YOUR TASK: Change "verified badge" to "verification badge" in the lines below and leave the rest as it is. Leave out the pictures.
▶
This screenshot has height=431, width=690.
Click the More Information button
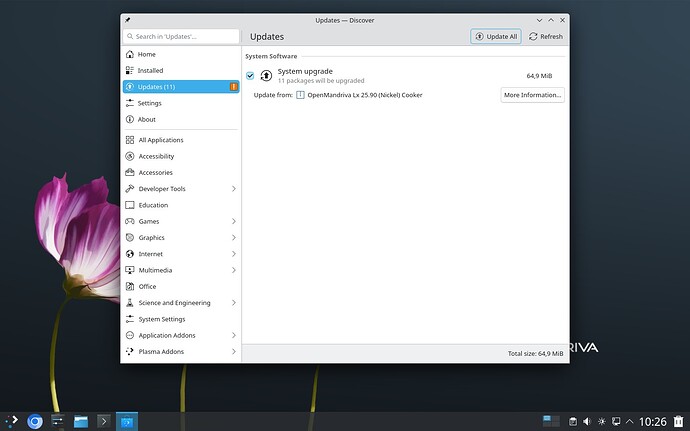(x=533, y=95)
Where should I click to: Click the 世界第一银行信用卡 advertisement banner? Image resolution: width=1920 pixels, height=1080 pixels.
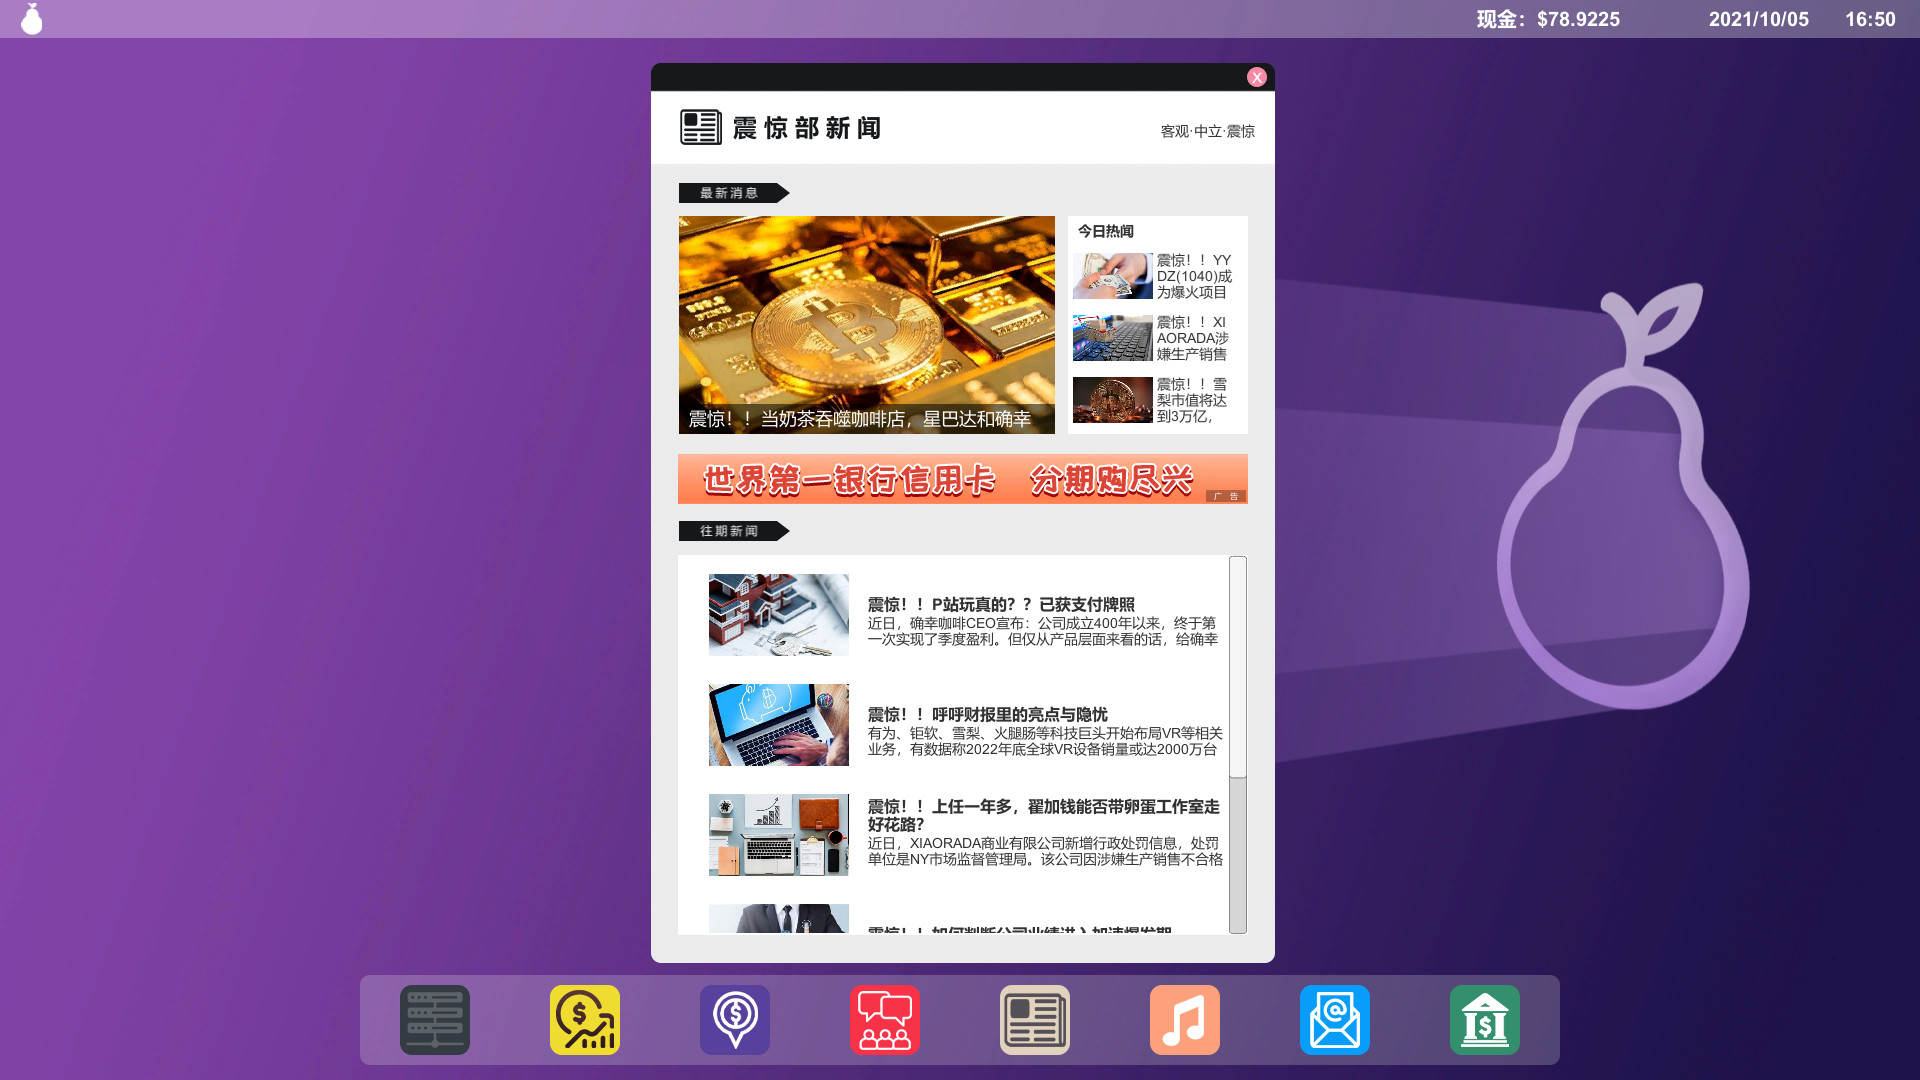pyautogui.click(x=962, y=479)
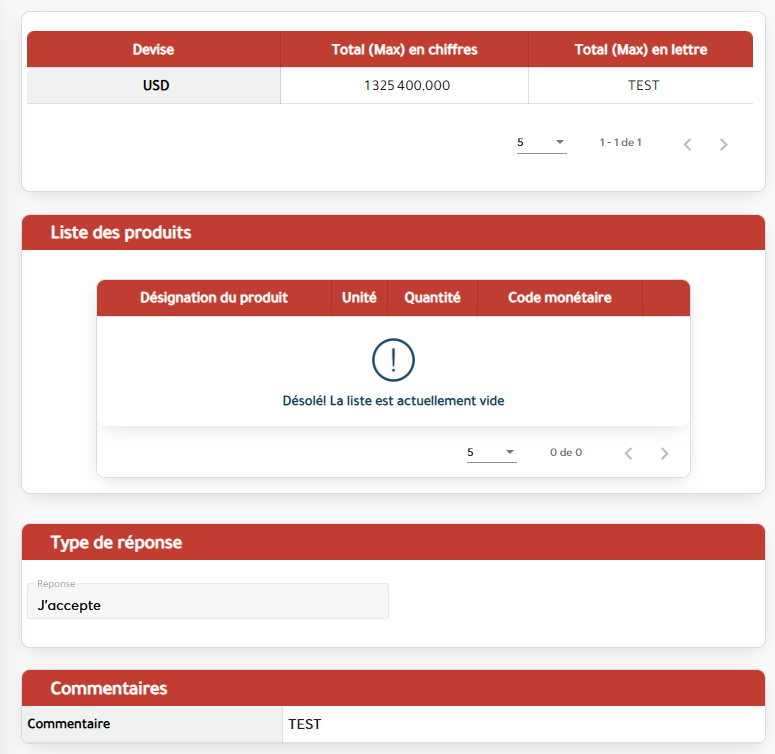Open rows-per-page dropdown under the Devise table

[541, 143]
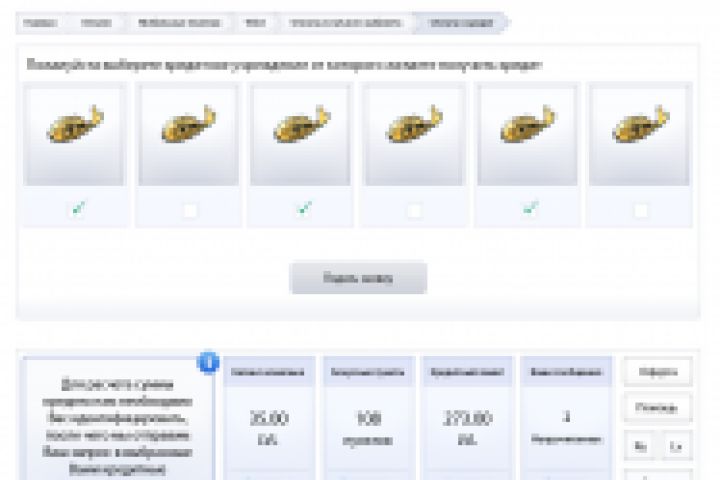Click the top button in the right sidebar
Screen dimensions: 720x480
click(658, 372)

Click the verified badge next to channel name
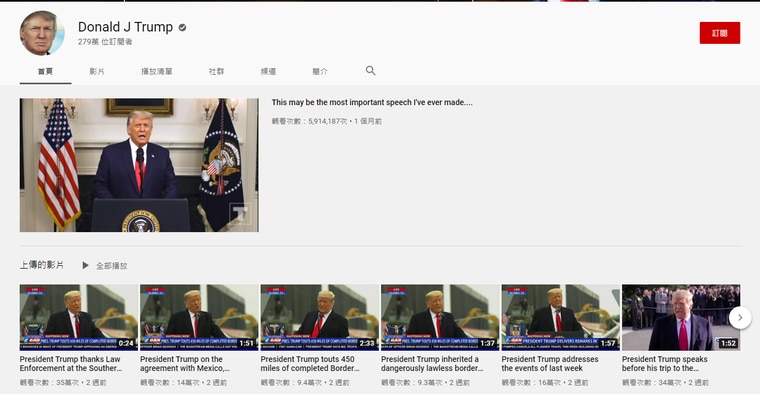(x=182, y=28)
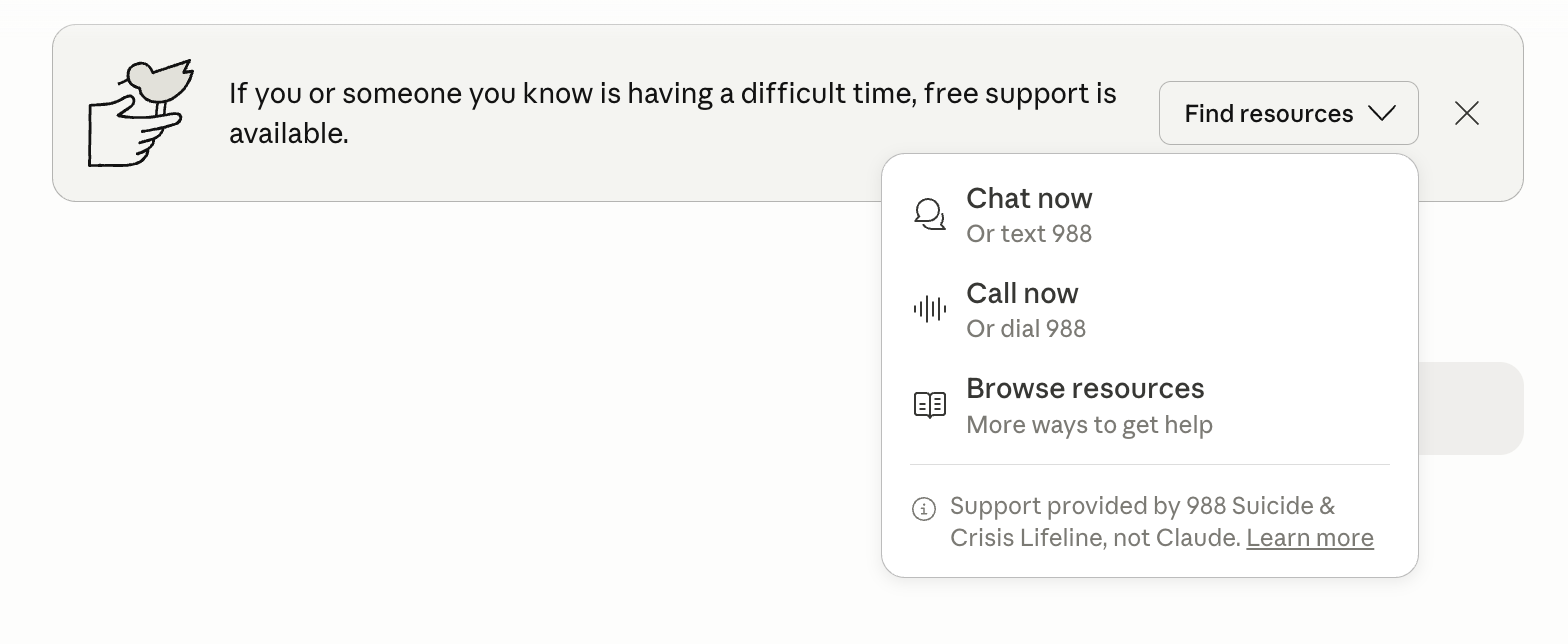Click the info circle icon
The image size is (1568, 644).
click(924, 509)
◀
FINAL ANSWER:
This screenshot has height=431, width=690.
Click the More Information button
(x=533, y=95)
Where should I click to: Click the 世界第一银行信用卡 advertisement banner? Image resolution: width=1920 pixels, height=1080 pixels.
pyautogui.click(x=962, y=479)
Open rows-per-page dropdown under the Devise table

[541, 143]
Click the top button in the right sidebar
Screen dimensions: 720x480
click(658, 372)

Click the verification badge next to channel name
(x=182, y=28)
Click the info circle icon
The image size is (1568, 644).
click(924, 509)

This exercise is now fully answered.